| Facebook aside you really see this across the board on almost any platform, that once the product reaches it's 1.0 stage, (where it is good, does what the users want it to do, and has realised its vision) it begins a process of gradual decay, as the focus of the product managers (now panicking to find some statistics to improve to show their bosses) shifts from "building functionality" to "increasing engagement/retention/active users per month". Whatever product it is, whether a social media platform or an online learning platform, it will slowly be zombified into an attention sucking machine, whose goal has now become to keep you interacting with the app as much as possible (using ML and DL of course). I mean, Twitter now sends me daily notifications that a person I follow made a random tweet (wasn't this the purpose of the news feed?), Udemy now has a notification service and an inbox that fills up with automated messages that are just a "welcome to the course" message. Everywhere I look, the pattern is the same, Product is good > Product adds social features > Product attempts to cluster user activity and make recommendations based on social features. We, as in the IT industry, need to come up with a culture or methodology of 'declaring a product complete' whereby all product managers are gracefully allowed to move on and a product is put into a state of stasis, where bugfixes and the occasional relevant feature is built. If a product was not designed to show intelligent recommendations, use gamification or become a notification dashboard then that should be bared from ever appearing in its Backlog. I'm deeply worried about the long-term effects of an industry that is booming by sending sending some of our brightest minds to scale the economy of distractions Or to innovate Ad-tech. I really hope we'll look back at this age with the same wisdom-fuelled disgust we have when we look back at the early industrial age. Where smog factories were built in the middle of cities and dusty kids were shovelling coal. We lack any sort of foresight wrt. the digital economy we're building. Maybe one day we'll find a healthy alternative to make software-products users love. But until then, seldom are the days where I do not look at the internet with such savage despair. |
We live in a time when large companies will divest themselves of profitable but not growing businesses because it gets in the way of the core mission, which for large public companies is only one thing. Growth.

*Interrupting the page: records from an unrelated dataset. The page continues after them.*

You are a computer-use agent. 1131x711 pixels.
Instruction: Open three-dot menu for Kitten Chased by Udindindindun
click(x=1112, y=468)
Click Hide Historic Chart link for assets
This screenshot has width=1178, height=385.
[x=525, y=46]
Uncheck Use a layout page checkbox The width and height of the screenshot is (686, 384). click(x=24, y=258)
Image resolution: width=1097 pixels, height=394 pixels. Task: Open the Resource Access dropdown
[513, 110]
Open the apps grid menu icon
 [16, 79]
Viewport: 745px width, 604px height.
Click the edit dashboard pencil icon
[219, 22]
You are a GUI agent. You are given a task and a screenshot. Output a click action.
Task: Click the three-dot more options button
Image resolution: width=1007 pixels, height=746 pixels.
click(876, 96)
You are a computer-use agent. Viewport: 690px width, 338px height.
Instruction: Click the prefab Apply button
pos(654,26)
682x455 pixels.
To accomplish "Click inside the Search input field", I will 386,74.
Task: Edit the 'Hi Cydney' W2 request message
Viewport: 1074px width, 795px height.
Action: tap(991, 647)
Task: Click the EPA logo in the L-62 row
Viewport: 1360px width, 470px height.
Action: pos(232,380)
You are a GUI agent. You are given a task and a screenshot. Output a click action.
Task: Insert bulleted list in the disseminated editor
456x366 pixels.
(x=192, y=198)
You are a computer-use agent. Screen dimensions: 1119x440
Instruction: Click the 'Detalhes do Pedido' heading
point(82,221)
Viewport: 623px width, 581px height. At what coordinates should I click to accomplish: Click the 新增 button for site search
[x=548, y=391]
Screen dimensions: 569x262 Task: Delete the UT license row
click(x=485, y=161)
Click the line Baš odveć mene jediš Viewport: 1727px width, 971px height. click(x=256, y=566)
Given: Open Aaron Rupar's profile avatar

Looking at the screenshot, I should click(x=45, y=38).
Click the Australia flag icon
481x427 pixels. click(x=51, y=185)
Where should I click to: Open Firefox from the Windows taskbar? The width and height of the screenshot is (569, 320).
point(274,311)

In that light, I think the chance of a product being allowed to sit and fulfill it's purpose gracefully, at least for services that are major moneymakers, is essentially nil.
Private companies can sometimes get away with it, as long as the people backing them don't start to see them as investment vehicles like any other public company. At least, that is, until some large public company sees a way they can "improve" on that model and either buys them up or uses their size to bully them out of market (it's not really free market competition to use billions of VC money to undercut competitors until they fold and you have all of the market).
It's all horribly broken.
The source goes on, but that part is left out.